Short exercise: Can you reproduce the part of the hearing transcript that begins with the words containing "Mr. PARK. Yes, sir." and ends with "the excess-profits-tax rates.", substituting "sessions" for "hearings"?

Mr. PARK. Yes, sir. And that is particularly true since I have attended these hearings and heard the amount of inequity involved. Mr. SIMPSON. And the amendments are substantially those found in the bill H. R. 610?

Mr. PARK. Substantially the same. I think some of the language is a little clearer in this.

Mr. SIMPSON. Is it your belief that 610 would provide the administrative manner for settling all the recognizable cases deserving special treatment?

Mr. PARK. I think it would take care of all of the cases involving the average earnings or the credit based upon income. And that is the most important part of any excess-profits-tax law, what you are going to eliminate from the excess-profits-tax rates.

I think it would take care of most of those. As to anything that is inequitable in connection with the determination as to the excess profits for the taxable year, this does not cover that, but I do not believe those are nearly so great as the inequities with respect to the base-period earnings.

Mr. SIMPSON. No, but to the extent they are inequities and to the extent they may exist with respect to the particular company that may be involved, they may be vital.

Mr. PARK. No doubt, sir. And that is true of any tax.

Mr. SIMPSON. Would you have objections, in the event the committee saw fit to adopt 610, to other features being added where specific cases might be taken care of which would not be handled under this one?

Mr. PARK. None at all, sir. I think the American Bar Association passed a general resolution in February 1952, that there were many inequities that should be considered.

Mr. SIMPSON. And this undertakes to provide a means of taking care of the great majority of them.

Mr. PARK. That is correct.

Mr. JENKINS. Mr. Chairman?

The CHAIRMAN. Mr. Jenkins is recognized.

Information shown:
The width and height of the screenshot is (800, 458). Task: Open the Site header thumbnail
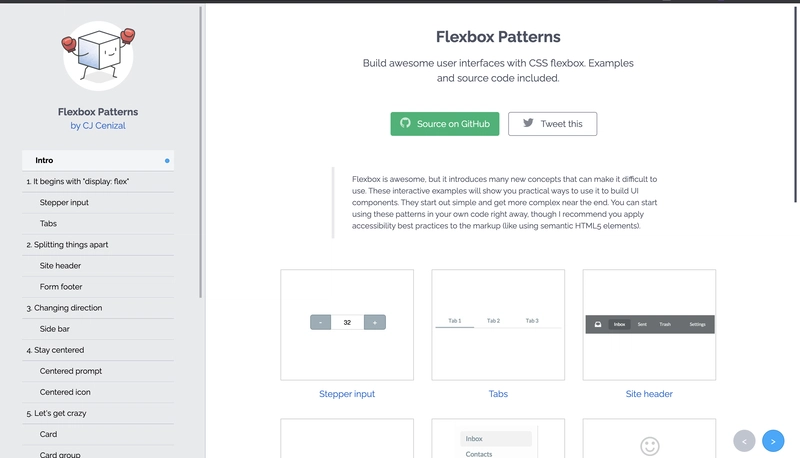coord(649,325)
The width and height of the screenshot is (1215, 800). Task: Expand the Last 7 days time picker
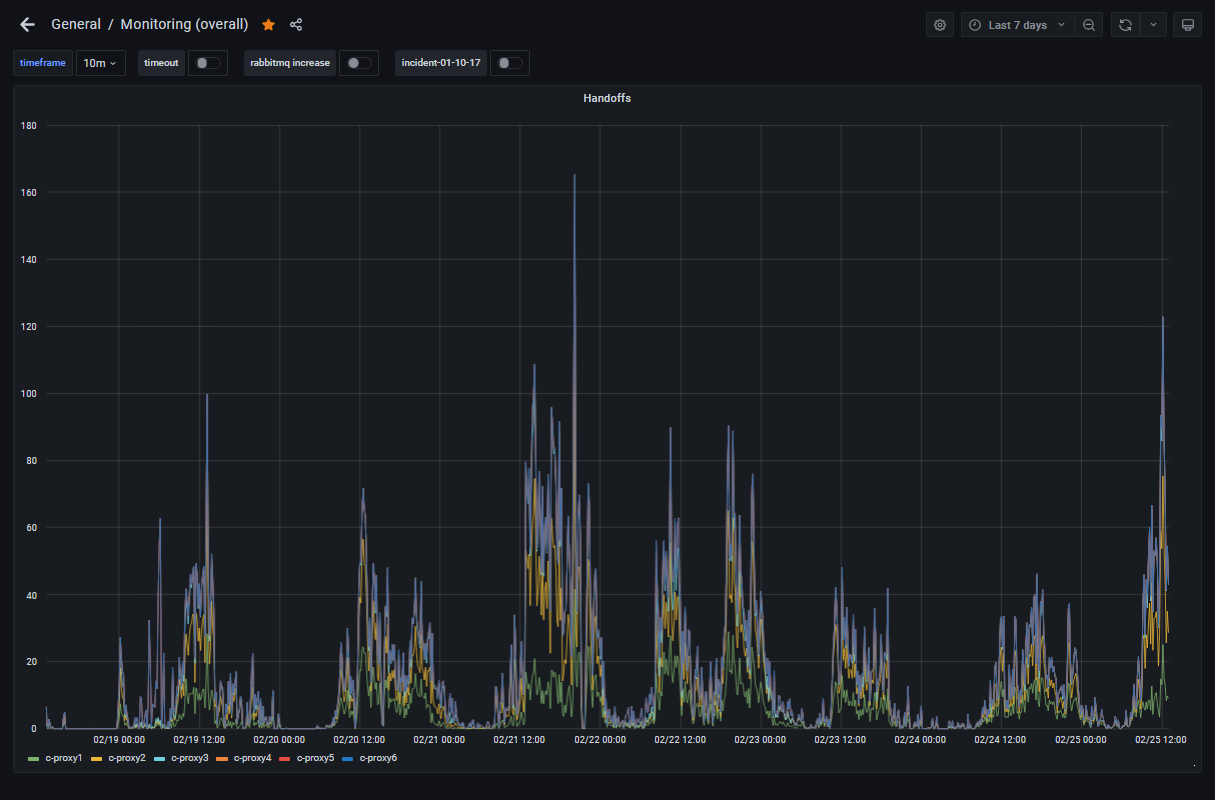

Output of the exercise:
Mr. PARK. Yes, sir. And that is particularly true since I have attended these sessions and heard the amount of inequity involved. Mr. SIMPSON. And the amendments are substantially those found in the bill H. R. 610?

Mr. PARK. Substantially the same. I think some of the language is a little clearer in this.

Mr. SIMPSON. Is it your belief that 610 would provide the administrative manner for settling all the recognizable cases deserving special treatment?

Mr. PARK. I think it would take care of all of the cases involving the average earnings or the credit based upon income. And that is the most important part of any excess-profits-tax law, what you are going to eliminate from the excess-profits-tax rates.